La programación de computadoras y las analogías mente-computador, en cambio, ocupan un lugar relevante en la psicología cognitiva actual. El ser humano es visto como un "procesador de información". Su pensamiento y procesos de toma de decisiones son simulados en programas computacionales, y los componentes y funciones del ordenador han llegado a constituir una metáfora corriente de la mente humana. Se ha configurado plenamente, además, la informática, ciencia del tratamiento racional y automático de la información -que comprende varias ramas- y de grandes repercusiones tanto en psicología como en educación.
En el tema relativo a las "funciones del lenguaje", más adelante, se revisará el modelo de comunicación lingüística de Roman Jakobson -vastamente conocido-, basado en la teoría de la información.
3. Lenguaje como conducta personal
Los psicólogos, a diferencia de los lingüistas, suelen estudiar el lenguaje como conducta, comportamiento o actividad humana; como habla más que como sistema o lengua.
En este enfoque, que ha caracterizado tradicionalmente la psicología del lenguaje y también las etapas iniciales de la psicolingüística, se tiende a realizar inferencias que parten de la conducta observable para llegar a la función psicológica. La descripción científica que se pretende llevar a cabo no lo es tanto de la lengua en sí, cuanto del proceso de su utilización, ya sea en la perspectiva del hablante como del oyente. Esta aproximación sigue vigente actualmente entre los propulsores de la lingüística cognitiva, que declaran entre sus postulados básicos: "El estudio del lenguaje no puede separarse de su función cognitiva y comunicativa, lo cual impone un enfoque basado en el uso" (Cuenca y Hilferty, 1999).

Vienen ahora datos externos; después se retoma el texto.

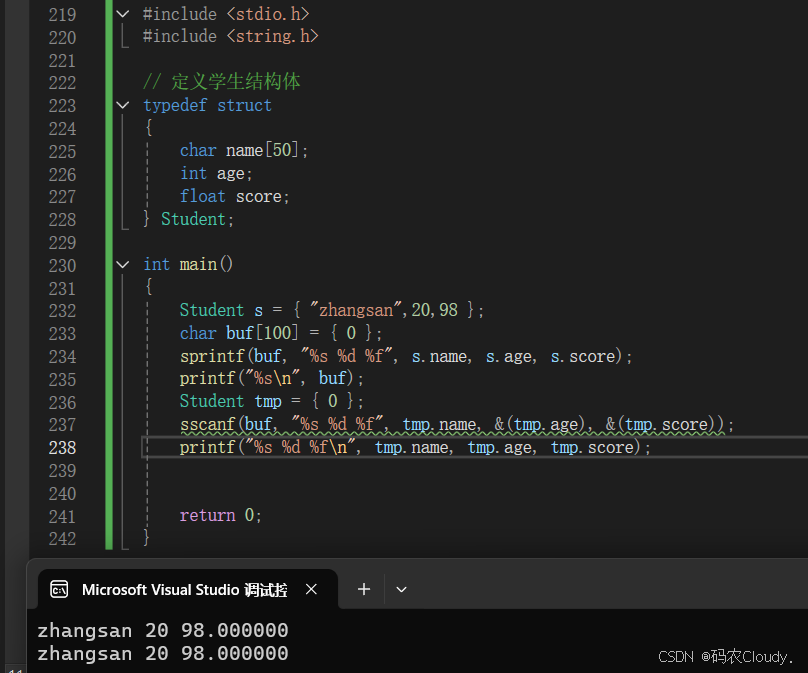808x673 pixels.
Task: Click the printf call on line 235
Action: coord(207,378)
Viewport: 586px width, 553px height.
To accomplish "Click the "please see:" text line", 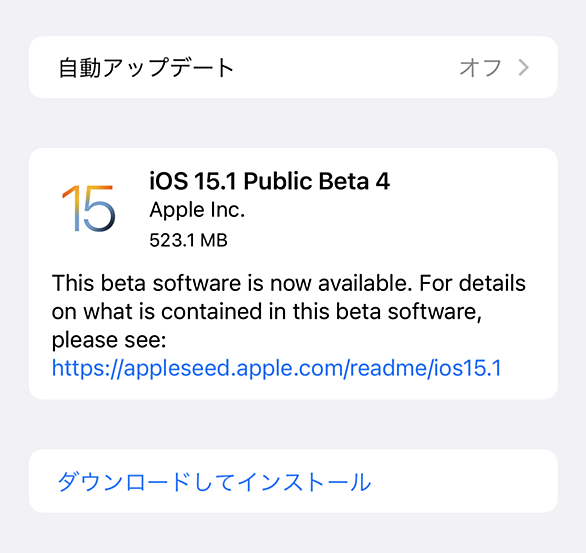I will point(109,340).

Las inferencias de muchos lingüistas, como ya se explicó, también parten de la conducta o datos aportados por los hablantes, pero su objetivo es llegar al sistema o lengua, no a la función y estructura psicológica. No les interesa caracterizar fenómenos psicológicos o eventos cognitivos y de otro tipo relacionados con la comprensión o producción de enunciados. Además, el lingüista por lo general concibe la lengua como sistema maduro y acabado (aunque pueda adoptar una perspectiva diacrónica, ya que la lengua "es algo vivo" y tiene variaciones a lo largo de la historia), pero no se interesa en el desarrollo del lenguaje en los niños, con la sucesión de etapas que definen considerables diferencias evolutivas en un sistema en transición y que se va configurando paulatinamente.
Una postura diferente fue la asumida por Chomsky, como ya se hizo notar, ya que su noción de "competencia" -que plantea una visión diferente del concepto de lengua- lo ha llevado a ocuparse de cuestiones de naturaleza psicológica, desatendidas por muchos lingüistas.